_Source information_
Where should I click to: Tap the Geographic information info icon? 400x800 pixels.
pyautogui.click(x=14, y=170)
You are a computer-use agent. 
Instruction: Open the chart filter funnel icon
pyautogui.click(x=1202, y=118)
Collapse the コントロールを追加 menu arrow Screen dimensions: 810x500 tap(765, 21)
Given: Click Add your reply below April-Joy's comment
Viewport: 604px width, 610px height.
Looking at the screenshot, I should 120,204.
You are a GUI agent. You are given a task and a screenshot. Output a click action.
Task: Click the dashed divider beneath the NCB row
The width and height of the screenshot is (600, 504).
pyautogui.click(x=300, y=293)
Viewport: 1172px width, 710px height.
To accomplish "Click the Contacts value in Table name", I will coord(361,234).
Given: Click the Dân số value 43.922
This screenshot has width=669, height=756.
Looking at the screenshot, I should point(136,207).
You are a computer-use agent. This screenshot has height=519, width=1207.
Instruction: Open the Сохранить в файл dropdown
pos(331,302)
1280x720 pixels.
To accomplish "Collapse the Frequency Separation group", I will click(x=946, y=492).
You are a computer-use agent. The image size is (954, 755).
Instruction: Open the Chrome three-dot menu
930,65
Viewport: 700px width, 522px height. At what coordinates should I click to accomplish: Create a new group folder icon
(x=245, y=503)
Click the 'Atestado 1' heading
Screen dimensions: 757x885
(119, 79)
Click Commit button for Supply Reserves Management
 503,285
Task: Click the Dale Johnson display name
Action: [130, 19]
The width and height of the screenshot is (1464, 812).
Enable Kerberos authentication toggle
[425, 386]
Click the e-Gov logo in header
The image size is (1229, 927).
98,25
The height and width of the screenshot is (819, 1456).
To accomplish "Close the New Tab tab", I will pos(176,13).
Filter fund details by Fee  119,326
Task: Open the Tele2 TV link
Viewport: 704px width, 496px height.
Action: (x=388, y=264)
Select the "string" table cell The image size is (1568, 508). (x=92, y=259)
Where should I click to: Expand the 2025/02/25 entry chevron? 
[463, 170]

_Work order_
Return every line of the listing, word for word.

_Answer below_
Where should I click to: Tap the Geographic information info icon? 400x800 pixels.
pyautogui.click(x=14, y=170)
You are a computer-use agent. 
Instruction: Open the chart filter funnel icon
pyautogui.click(x=1202, y=118)
Collapse the コントロールを追加 menu arrow Screen dimensions: 810x500 tap(765, 21)
Given: Click Add your reply below April-Joy's comment
Viewport: 604px width, 610px height.
Looking at the screenshot, I should 120,204.
You are a GUI agent. You are given a task and a screenshot. Output a click action.
Task: Click the dashed divider beneath the NCB row
The width and height of the screenshot is (600, 504).
pyautogui.click(x=300, y=293)
Viewport: 1172px width, 710px height.
To accomplish "Click the Contacts value in Table name", I will coord(361,234).
Given: Click the Dân số value 43.922
This screenshot has width=669, height=756.
Looking at the screenshot, I should point(136,207).
You are a computer-use agent. This screenshot has height=519, width=1207.
Instruction: Open the Сохранить в файл dropdown
pos(331,302)
1280x720 pixels.
To accomplish "Collapse the Frequency Separation group", I will click(x=946, y=492).
You are a computer-use agent. The image size is (954, 755).
Instruction: Open the Chrome three-dot menu
930,65
Viewport: 700px width, 522px height. At what coordinates should I click to accomplish: Create a new group folder icon
(x=245, y=503)
Click the 'Atestado 1' heading
Screen dimensions: 757x885
(119, 79)
Click Commit button for Supply Reserves Management
 503,285
Task: Click the Dale Johnson display name
Action: [130, 19]
The width and height of the screenshot is (1464, 812).
Enable Kerberos authentication toggle
[425, 386]
Click the e-Gov logo in header
The image size is (1229, 927).
98,25
The height and width of the screenshot is (819, 1456).
To accomplish "Close the New Tab tab", I will pos(176,13).
Filter fund details by Fee  119,326
Task: Open the Tele2 TV link
Viewport: 704px width, 496px height.
Action: (x=388, y=264)
Select the "string" table cell The image size is (1568, 508). (x=92, y=259)
Where should I click to: Expand the 2025/02/25 entry chevron? 
[463, 170]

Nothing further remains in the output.